10.8 绘图(from_poi_to_this_person/from_this_person_to_poi)

for features in my_dataset.values():
	colors = features["poi"]
	# 根据是否是POI,决定点的颜色
	if colors == True:
		colors = "red"
	else:
		colors = "blue"
	plt.scatter(features["from_poi_to_this_person"], features["from_this_person_to_poi"], c=colors,alpha=0.5)

plt.xlabel("from_poi_to_this_person")
plt.ylabel("from_this_person_to_poi")
plt.show()

10.9 添加新的特征

def computeFraction( poi_messages, all_messages ):
    fraction = 0.
    if poi_messages == "NaN" or all_messages == "NaN":
        return 0

    fraction = float(poi_messages)/all_messages
    
    return fraction

# 添加新的特征
for i in data_dict:
    my_dataset[i]['fraction_from_poi'] = computeFraction(my_dataset[i]['from_poi_to_this_person'],my_dataset[i]['to_messages'])
    my_dataset[i]['fraction_to_poi'] = computeFraction(my_dataset[i]['from_this_person_to_poi'],my_dataset[i]['from_messages'])

10.10 利用新的特征绘图

for features in my_dataset.values():
	colors = features["poi"]
	if colors == True:
		colors = "red"
	else:
		colors = "blue"
	plt.scatter(features["fraction_from_poi"], features["fraction_to_poi"], c=colors,alpha=0.5)

plt.xlabel("fraction_from_poi")
plt.ylabel("fraction_to_poi")
plt.show()

10.11 Select_K_Best算法计算特征的得分

from sklearn.feature_selection import SelectPercentile,SelectKBest

def Select_K_Best(data_dict, features_list, k):

    data_array = featureFormat(data_dict, features_list)
    labels, features = targetFeatureSplit(data_array)

    k_best = SelectKBest(k=k)
    k_best.fit(features, labels)
    scores = k_best.scores_
    tuples = zip(features_list[1:], scores)
    k_best_features = sorted(tuples, key=lambda x: x[1], reverse=True)

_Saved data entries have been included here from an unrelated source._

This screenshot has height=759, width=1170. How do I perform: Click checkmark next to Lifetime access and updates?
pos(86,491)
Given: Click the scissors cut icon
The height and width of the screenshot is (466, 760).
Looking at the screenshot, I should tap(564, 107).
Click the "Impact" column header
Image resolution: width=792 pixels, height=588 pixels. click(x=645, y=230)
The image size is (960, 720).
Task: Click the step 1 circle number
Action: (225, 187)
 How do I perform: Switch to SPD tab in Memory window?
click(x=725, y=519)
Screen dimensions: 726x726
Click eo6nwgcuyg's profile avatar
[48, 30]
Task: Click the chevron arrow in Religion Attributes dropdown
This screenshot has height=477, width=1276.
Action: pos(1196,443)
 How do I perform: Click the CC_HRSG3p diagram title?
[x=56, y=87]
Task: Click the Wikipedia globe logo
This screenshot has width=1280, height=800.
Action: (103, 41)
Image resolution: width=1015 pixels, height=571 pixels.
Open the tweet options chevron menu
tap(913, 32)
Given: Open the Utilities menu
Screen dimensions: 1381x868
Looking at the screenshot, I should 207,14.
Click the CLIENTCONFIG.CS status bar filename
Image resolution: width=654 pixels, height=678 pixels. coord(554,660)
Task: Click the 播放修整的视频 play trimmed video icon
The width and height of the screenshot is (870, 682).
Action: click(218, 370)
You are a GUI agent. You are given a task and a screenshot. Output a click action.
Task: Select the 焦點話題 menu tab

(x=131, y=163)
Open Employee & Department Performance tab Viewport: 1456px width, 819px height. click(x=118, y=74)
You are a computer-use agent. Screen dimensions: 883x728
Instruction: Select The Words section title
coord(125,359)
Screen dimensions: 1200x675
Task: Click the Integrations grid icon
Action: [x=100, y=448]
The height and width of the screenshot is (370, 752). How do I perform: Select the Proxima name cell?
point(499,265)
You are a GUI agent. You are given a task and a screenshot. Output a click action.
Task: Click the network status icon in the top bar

    return k_best_features[:k]

print "\n",Select_K_Best(my_dataset,features_list,5)

# 选取最高得分的5个特征,以及POI label
features_list = ["poi"] + [x[0] for x in Select_K_Best(my_dataset,features_list,5)] 

print "\n",features_list

10.12 特征缩放

from sklearn.preprocessing import MinMaxScaler

print "\n",features[0:3]

scaler = MinMaxScaler()
features_new = scaler.fit_transform(features)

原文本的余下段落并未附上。